Benning’s soundtrack is a mixture of direct sound and additions, ranging from the chopper blades of a Huey helicopter over a shot Benning thought reminded him of Vietnam to far more direct references, such as a clip from Eisenhower’s famed speech referencing the military industrial complex and a reading from the Book of Revelations. Thus the film takes on explicitly political dimensions not to be found in something like Ten Skies, connecting the suggestions of the landscape and the movement of the trains and overtly linking them to their national, historical, and religious connotations.

RR is not just a work about trains (or their politics), and is as much a comment on the pleasures and form of cinema. This meta-cinematic aspect comes into play directly in the factor determining the length of each shot: the duration of the train’s movement, or sometimes the duration of the sound of the train’s movement. (As dry as the film may sound through my description, it is not without its humor, which comes most directly from two shots of particularly long trains that move so terribly slowly that when one eventually realizes after a number of minutes that the goliaths are slowing down and about to stop, one cannot help but laugh at the lumbering absurdity and our investment in watched that movement.) RR therefore indicates movement—activity—as the most interesting facet of each shot.

Yet, somewhat paradoxically, while movement determines duration, it does not justify the shot itself. This is an important distinction, as it shifts a great deal of each composition’s focus to the landscape itself, and the play of the train through that landscape. The landscape prefigures the train traveling through it, and thus while that journey is the temporal element in each shot (among other elements of interest: the texture, color, speed, and vector of each train), it is the relationship of that journey to the singular composition of land, rail, and frame that, in a sense, “determines” the content of the shot itself.

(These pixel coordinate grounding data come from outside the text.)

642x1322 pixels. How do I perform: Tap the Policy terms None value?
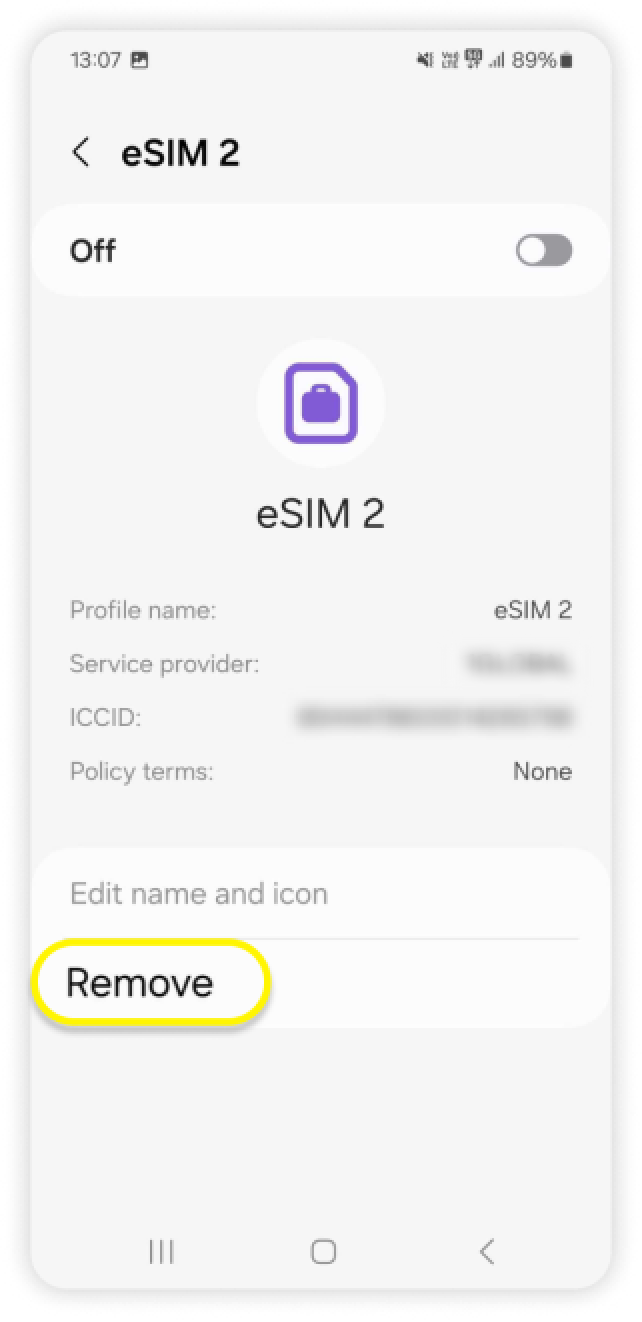pos(543,771)
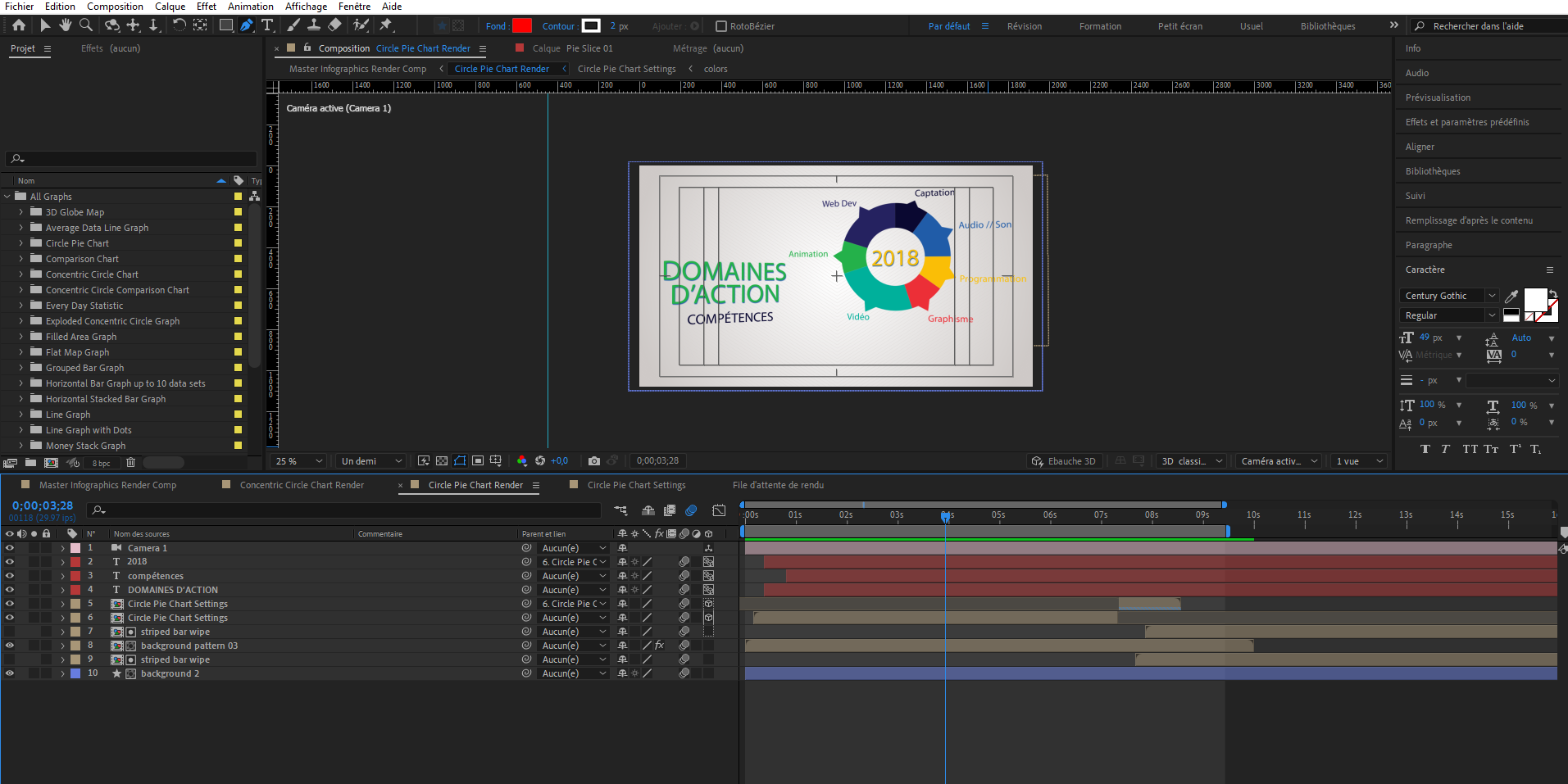Enable the RotoBézier checkbox
This screenshot has width=1568, height=784.
click(x=721, y=26)
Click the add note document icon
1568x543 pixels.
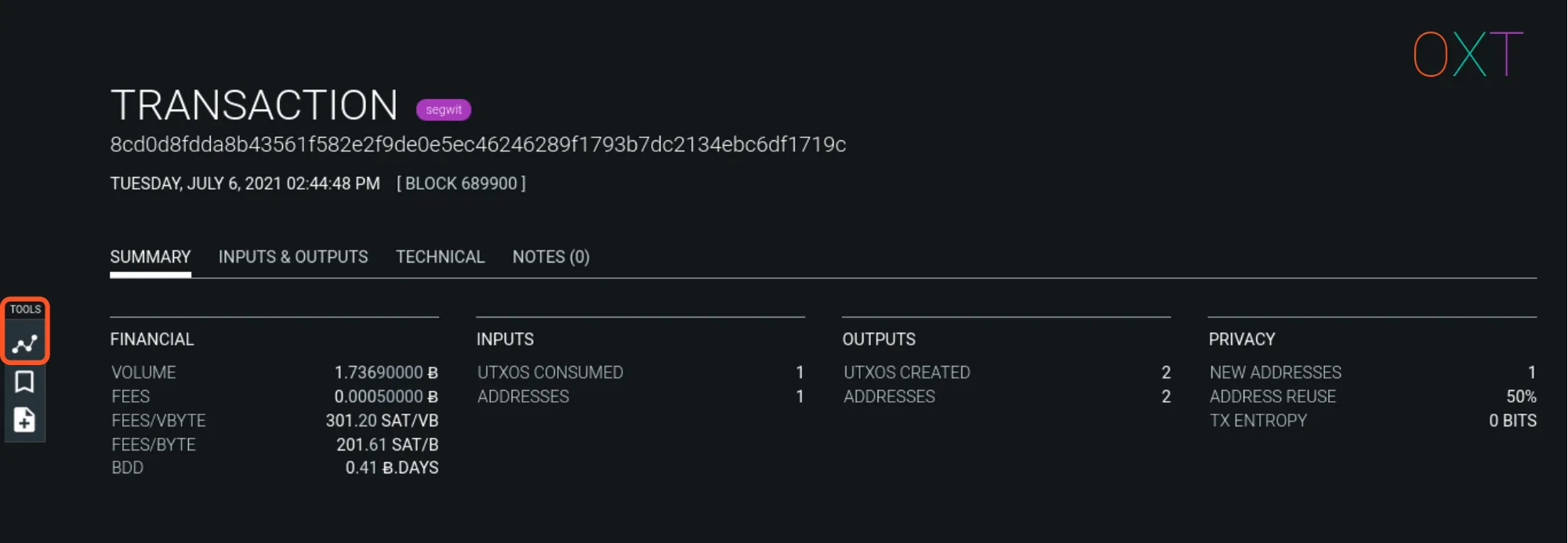[x=24, y=420]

One of the many rich ways of looking at a film as deceptively simple as RR, then, is to see its actual subject—the trains—only as an abstract element that temporally structures our gaze at the shot, and due to its on-screen motion gives a temporal rhythm to this landscape, to the duration of the shot, to the rhythm of the film as a whole. Looked at this way, one could even see RR strictly as a landscape film, whose rhythm, length, and beauty Benning to a large degree gives up to the power and movement of American railroads.

***

Cross-posted at The Auteurs.

Saturday, September 20, 2008

Atkinson on minimalism

Michael Atkinson's introduction to his piece on The Forsaken Land (2005/Vimukthi Jayasundara) DVD, on the IFC blog (9-16-2008) :

Ah, minimalism, the miserable hairshirt pajamas so many critics still love to put on in the semi-privacy of their vocations, ostensibly separating them from the herd of passive filmgoers like enlightened monks separated from the peasantry -- or, at least, so it may seem to the mainstream, who have been trained from the cradle to desire only distraction, and for whom a movie that deliberately fails to deliver narrative excitement is akin to water torture. Honestly, both are fair and comprehensible positions, and if you can decry the ignorant impatience of the many viewers intolerant of the new movie by Jia Zhangke or Pedro Costa or Tsai Ming-liang, you could also legitimately wonder when and where art film asecticism steps over the border into pretentious tedium. (Just because it's not a terribly commercial gambit doesn't mean it can't be overexploited by filmmakers -- take Costa's "Colossal Youth," please.)

Everyone has to draw their own line, naturally, even if, let's face it, minimalist art film, done insightfully, rewards attentive viewing with transformative experience in ways cluttered, noisy, manipulative narrative films can't.